Learning to adapt unknown noise for hyperspectral image denoising
- URL: http://arxiv.org/abs/2301.06081v2
- Date: Tue, 08 Oct 2024 02:17:06 GMT
- Title: Learning to adapt unknown noise for hyperspectral image denoising
- Authors: Xiangyu Rui, Xiangyong Cao, Jun Shu, Qian Zhao, Deyu Meng,
- Abstract summary: We propose to predict the weight by a hyper-weight network (i.e., HWnet)
The HWnet is learned exactly from several model-based HSI denoising methods in a bi-level optimization framework.
Extensive experiments verify that the proposed HWnet can effecitvely help to improve the ability of an HSI denoising model to handle different complex noises.

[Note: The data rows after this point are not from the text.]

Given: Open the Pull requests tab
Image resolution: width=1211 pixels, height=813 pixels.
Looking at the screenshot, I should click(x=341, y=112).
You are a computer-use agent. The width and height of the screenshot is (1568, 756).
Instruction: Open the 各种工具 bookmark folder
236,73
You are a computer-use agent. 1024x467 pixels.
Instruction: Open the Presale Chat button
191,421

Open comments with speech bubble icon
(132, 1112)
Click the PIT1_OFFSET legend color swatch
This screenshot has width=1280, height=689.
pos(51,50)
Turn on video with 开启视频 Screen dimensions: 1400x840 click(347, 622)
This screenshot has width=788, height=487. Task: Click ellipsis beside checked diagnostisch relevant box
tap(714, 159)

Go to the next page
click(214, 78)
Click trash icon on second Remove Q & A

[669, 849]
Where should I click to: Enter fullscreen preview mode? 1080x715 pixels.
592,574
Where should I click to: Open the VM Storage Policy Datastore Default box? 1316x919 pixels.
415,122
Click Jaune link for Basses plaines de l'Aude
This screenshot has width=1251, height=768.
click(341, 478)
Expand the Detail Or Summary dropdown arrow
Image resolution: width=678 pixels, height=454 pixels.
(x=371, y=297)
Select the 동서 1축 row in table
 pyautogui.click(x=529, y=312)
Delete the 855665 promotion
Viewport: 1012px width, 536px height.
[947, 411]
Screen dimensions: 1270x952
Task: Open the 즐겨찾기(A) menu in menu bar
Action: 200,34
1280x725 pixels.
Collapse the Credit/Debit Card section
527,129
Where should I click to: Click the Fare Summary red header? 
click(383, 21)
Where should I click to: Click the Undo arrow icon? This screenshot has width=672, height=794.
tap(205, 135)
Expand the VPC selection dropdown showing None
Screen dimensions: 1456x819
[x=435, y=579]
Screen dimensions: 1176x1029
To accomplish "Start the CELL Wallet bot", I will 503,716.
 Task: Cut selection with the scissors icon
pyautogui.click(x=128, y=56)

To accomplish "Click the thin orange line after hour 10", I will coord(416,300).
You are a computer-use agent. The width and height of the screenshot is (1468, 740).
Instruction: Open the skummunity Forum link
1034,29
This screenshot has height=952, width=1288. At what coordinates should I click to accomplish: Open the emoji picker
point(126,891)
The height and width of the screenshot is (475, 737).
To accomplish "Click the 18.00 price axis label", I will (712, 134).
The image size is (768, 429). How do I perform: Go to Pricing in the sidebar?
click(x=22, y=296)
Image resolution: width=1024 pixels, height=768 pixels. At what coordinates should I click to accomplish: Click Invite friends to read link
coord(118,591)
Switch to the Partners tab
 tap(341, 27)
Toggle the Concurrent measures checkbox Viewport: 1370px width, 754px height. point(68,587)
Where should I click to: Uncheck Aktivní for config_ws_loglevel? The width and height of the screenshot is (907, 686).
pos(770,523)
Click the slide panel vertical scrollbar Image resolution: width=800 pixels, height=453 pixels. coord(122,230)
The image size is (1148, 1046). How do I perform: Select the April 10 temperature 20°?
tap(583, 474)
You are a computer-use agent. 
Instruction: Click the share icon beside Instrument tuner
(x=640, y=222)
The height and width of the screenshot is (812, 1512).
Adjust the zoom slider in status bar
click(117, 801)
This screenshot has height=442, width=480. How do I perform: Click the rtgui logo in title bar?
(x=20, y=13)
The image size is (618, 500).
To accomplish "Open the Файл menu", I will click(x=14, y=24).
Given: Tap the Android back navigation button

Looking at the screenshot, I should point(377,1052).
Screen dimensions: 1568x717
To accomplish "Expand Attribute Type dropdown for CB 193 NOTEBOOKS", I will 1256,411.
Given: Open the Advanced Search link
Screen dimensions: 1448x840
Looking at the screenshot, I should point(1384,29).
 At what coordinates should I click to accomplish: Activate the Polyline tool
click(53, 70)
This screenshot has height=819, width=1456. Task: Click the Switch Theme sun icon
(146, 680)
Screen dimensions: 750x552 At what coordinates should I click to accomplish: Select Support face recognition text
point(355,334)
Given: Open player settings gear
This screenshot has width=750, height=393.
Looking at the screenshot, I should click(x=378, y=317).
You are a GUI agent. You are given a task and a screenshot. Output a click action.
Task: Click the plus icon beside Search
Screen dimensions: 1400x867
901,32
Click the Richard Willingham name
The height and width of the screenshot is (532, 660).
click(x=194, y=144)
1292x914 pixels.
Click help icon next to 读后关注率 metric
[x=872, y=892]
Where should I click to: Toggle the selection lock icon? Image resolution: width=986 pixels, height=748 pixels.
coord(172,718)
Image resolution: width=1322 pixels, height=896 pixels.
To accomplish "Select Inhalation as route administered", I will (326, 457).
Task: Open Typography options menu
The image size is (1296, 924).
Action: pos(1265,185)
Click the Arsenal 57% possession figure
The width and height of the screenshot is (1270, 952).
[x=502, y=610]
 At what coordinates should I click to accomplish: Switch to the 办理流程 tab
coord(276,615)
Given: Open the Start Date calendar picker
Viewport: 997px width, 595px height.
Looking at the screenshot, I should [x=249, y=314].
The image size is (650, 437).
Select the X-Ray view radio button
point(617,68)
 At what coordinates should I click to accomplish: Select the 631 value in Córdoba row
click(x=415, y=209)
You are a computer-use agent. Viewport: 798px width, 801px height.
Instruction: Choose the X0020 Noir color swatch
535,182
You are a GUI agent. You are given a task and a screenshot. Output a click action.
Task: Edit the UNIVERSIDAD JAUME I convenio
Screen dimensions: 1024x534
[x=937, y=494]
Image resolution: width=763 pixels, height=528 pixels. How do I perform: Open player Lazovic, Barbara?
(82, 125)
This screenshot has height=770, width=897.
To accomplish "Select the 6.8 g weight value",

- Score: 47.211404580222855
- License:
- Abstract: For hyperspectral image (HSI) denoising task, the causes of noise embeded in an HSI are typically complex and uncontrollable. Thus, it remains a challenge for model-based HSI denoising methods to handle complex noise. To enhance the noise-handling capabilities of existing model-based methods, we resort to design a general weighted data fidelity term. The weight in this term is used to assess the noise intensity and thus elementwisely adjust the contribution of the observed noisy HSI in a denoising model. The similar concept of "weighting" has been hinted in several methods. Due to the unknown nature of the noise distribution, the implementation of "weighting" in these works are usually achieved via empirical formula for specific denoising method. In this work, we propose to predict the weight by a hyper-weight network (i.e., HWnet). The HWnet is learned exactly from several model-based HSI denoising methods in a bi-level optimization framework based on the data-driven methodology. For a noisy HSI, the learned HWnet outputs its corresponding weight. Then the weighted data fidelity term implemented with the predicted weight can be explicitly combined with a target model-based HSI denoising method. In this way, our HWnet achieves the goal of enhancing the noise adaptation ability of model-based HSI denoising methods for different noisy HSIs. Extensive experiments verify that the proposed HWnet can effecitvely help to improve the ability of an HSI denoising model to handle different complex noises. This further implies that our HWnet could transfer the noise knowledge at the model level and we also study the corresponding generalization theory for simple illustration.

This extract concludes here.